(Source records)
┌────────

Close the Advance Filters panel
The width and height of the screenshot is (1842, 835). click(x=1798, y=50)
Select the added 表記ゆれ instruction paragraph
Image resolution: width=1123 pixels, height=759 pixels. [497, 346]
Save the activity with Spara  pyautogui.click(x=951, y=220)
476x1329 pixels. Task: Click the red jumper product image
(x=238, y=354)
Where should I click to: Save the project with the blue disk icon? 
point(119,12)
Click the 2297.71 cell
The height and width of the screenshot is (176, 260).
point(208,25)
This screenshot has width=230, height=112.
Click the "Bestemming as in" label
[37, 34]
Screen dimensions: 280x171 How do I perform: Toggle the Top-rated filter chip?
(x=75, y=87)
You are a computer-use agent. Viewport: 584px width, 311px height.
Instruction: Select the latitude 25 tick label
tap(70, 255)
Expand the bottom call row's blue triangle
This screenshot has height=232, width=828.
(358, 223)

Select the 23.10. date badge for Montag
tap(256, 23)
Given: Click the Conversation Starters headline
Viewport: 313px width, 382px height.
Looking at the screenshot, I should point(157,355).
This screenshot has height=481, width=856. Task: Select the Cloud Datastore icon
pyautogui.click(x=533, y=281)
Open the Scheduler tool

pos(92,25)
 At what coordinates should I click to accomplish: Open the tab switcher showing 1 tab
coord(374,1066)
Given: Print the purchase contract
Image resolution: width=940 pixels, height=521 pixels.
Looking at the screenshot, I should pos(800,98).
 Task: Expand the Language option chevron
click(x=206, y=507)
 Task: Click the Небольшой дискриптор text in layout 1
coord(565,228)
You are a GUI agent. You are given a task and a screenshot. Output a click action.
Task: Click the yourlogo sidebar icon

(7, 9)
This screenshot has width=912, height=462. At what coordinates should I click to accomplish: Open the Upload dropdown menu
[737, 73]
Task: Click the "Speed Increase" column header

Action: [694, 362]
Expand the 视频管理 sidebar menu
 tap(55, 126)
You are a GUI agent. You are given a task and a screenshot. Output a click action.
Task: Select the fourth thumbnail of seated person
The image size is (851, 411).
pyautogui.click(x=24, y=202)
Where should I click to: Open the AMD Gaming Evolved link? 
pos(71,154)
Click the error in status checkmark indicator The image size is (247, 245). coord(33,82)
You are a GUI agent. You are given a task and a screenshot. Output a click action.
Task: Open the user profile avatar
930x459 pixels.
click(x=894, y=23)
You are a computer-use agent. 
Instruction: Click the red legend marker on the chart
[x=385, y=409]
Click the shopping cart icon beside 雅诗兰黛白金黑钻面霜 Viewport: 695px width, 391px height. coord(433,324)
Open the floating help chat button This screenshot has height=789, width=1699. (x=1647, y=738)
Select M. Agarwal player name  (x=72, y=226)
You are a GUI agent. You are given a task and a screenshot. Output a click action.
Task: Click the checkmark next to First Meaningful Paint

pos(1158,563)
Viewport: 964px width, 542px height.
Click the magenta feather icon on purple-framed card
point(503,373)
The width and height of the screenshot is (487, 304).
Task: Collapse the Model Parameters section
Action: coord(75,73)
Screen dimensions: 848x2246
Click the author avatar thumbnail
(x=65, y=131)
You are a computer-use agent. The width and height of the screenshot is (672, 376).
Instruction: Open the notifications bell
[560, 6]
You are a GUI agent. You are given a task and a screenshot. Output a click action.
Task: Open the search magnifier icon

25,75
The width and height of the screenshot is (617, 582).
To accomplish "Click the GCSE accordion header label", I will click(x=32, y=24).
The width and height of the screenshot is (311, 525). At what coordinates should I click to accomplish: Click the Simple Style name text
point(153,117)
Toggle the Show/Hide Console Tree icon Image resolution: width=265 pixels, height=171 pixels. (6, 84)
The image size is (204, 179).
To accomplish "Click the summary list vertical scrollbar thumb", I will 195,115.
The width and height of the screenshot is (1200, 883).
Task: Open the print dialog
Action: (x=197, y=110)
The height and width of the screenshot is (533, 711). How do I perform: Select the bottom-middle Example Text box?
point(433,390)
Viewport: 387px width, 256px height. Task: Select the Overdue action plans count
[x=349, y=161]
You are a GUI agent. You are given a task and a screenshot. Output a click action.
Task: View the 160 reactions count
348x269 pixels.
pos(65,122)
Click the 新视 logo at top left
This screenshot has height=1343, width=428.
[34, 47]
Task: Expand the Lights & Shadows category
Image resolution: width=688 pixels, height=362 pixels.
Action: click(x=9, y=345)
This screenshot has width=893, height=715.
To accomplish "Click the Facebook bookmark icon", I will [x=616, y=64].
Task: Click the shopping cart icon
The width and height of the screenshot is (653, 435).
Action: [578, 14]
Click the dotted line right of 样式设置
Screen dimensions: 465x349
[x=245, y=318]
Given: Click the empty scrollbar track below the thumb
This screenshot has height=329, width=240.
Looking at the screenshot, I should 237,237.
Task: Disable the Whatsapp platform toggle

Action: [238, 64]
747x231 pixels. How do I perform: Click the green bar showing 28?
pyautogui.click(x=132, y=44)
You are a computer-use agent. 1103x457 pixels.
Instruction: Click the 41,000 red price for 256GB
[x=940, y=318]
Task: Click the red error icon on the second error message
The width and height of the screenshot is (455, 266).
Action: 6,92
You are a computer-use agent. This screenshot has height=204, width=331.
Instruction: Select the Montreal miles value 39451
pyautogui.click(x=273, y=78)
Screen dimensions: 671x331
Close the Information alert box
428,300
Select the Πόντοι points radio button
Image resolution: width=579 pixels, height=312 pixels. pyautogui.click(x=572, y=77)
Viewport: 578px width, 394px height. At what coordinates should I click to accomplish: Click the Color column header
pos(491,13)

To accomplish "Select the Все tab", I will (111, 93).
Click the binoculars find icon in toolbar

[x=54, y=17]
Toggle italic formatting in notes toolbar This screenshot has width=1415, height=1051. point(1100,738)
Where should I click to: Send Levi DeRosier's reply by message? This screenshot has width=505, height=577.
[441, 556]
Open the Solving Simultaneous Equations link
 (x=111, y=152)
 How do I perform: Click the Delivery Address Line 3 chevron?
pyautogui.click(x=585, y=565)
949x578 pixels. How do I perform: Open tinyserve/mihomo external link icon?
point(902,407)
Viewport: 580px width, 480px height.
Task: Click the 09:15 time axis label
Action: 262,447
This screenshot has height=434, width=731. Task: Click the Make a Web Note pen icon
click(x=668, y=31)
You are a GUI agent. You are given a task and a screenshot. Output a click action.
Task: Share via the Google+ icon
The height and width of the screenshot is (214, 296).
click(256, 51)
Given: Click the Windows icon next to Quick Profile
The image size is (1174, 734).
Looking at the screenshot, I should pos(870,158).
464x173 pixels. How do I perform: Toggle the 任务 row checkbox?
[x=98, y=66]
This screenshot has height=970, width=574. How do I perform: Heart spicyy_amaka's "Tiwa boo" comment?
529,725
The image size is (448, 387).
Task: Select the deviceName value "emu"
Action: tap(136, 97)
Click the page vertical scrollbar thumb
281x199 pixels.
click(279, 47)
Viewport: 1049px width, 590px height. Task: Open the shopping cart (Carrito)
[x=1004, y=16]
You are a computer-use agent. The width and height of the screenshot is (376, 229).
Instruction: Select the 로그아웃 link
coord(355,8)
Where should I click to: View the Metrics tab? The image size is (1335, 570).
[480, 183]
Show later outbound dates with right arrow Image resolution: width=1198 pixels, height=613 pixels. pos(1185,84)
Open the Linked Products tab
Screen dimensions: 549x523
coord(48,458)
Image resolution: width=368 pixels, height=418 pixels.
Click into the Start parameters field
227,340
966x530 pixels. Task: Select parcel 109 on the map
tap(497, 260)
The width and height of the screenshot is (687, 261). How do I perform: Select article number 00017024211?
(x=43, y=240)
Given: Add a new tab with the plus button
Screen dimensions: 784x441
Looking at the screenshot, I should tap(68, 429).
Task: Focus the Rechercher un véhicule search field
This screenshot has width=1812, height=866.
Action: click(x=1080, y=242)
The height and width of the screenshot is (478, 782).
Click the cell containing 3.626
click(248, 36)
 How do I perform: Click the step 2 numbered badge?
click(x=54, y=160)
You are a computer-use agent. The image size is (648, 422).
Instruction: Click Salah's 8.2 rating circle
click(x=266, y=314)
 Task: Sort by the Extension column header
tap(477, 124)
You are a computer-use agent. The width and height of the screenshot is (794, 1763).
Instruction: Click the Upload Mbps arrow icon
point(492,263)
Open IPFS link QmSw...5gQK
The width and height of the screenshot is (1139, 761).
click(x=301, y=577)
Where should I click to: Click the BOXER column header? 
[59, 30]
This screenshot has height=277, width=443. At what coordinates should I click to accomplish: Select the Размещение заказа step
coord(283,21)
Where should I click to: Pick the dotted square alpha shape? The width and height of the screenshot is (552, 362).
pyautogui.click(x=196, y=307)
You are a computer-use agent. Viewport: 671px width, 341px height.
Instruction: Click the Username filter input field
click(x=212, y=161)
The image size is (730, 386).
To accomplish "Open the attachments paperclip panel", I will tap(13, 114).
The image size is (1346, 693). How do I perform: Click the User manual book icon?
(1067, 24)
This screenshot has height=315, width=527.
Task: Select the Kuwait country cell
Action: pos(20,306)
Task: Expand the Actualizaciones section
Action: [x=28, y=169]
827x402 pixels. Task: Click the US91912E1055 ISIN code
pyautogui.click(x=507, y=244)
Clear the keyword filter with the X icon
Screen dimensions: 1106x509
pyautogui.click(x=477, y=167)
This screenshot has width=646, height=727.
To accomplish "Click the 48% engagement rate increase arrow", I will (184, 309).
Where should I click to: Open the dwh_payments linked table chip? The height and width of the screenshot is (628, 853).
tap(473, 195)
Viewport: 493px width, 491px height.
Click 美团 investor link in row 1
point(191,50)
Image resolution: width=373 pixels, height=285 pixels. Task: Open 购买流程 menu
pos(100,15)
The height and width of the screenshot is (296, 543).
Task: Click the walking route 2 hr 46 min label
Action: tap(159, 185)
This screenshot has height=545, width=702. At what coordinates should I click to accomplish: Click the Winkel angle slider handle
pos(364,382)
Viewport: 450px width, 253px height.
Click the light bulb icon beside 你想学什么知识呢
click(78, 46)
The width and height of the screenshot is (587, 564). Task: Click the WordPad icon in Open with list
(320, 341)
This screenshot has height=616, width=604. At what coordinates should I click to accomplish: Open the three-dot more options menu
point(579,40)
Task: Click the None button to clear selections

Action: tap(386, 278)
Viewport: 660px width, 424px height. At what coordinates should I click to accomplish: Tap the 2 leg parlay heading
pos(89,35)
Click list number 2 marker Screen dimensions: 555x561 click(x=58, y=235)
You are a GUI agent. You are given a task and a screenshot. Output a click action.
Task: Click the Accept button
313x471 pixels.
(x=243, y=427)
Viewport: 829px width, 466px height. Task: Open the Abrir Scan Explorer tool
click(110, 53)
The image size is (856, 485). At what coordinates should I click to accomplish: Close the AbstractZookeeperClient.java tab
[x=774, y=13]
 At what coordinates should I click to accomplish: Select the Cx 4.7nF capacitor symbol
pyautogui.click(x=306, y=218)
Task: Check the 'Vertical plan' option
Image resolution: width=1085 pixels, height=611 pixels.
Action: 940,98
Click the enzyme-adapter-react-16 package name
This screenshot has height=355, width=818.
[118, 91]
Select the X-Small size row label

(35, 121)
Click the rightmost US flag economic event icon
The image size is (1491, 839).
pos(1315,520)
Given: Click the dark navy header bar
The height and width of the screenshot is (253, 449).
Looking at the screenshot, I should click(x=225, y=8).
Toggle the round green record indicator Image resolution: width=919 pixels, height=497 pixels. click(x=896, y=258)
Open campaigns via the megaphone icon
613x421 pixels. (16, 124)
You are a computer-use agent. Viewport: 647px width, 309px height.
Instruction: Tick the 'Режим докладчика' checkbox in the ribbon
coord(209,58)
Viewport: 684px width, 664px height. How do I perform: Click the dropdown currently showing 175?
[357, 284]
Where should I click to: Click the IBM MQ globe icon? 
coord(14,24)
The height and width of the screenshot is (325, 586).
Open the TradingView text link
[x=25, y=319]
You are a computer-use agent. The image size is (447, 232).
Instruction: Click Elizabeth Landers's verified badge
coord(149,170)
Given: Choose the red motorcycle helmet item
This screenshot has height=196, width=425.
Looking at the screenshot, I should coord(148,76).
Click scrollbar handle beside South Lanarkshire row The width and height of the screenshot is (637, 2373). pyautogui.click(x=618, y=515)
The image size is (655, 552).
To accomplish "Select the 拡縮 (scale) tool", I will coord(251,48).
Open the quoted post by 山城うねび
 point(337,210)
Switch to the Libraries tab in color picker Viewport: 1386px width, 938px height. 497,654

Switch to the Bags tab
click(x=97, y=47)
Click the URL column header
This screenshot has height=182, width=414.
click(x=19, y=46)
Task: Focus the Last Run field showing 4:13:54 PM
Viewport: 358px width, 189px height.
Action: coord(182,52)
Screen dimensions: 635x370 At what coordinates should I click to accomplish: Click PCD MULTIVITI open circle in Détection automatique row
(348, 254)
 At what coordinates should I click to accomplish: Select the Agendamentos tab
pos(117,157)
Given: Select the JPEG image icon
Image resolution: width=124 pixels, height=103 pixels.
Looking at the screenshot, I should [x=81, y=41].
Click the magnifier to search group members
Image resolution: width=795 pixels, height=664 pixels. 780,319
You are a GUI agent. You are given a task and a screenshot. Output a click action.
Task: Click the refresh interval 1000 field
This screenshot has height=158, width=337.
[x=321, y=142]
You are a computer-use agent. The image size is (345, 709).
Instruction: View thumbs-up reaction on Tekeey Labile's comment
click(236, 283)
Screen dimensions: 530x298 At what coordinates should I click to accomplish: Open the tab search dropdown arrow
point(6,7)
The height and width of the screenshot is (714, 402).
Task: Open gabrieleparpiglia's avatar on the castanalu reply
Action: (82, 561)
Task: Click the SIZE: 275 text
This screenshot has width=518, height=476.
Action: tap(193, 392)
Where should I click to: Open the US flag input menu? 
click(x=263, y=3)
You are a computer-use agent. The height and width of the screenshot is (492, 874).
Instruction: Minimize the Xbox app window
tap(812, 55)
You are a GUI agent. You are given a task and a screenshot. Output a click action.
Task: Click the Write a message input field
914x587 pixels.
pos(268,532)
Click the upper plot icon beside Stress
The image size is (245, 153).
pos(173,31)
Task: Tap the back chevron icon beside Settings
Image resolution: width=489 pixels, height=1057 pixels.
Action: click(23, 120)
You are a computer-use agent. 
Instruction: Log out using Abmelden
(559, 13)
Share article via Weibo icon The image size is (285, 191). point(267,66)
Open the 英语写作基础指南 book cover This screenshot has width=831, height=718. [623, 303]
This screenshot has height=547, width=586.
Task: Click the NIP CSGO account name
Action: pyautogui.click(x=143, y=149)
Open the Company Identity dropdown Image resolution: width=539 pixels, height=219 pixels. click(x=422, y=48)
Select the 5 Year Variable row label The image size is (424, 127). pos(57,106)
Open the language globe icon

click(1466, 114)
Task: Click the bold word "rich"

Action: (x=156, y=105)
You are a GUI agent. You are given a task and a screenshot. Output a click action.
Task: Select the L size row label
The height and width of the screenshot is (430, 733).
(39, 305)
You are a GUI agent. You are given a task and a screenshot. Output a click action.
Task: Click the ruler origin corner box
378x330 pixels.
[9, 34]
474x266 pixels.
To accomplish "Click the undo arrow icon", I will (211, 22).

└────────

ASSIGNMENT: The required output is every line above from the one with "Instruction: Select the 로그아웃 link" down to the one with "Open the Linked Products tab", restated word for word, ends included.

SOLUTION FOR THIS PROBLEM:
Instruction: Select the 로그아웃 link
coord(355,8)
Where should I click to: View the Metrics tab? The image size is (1335, 570).
[480, 183]
Show later outbound dates with right arrow Image resolution: width=1198 pixels, height=613 pixels. pos(1185,84)
Open the Linked Products tab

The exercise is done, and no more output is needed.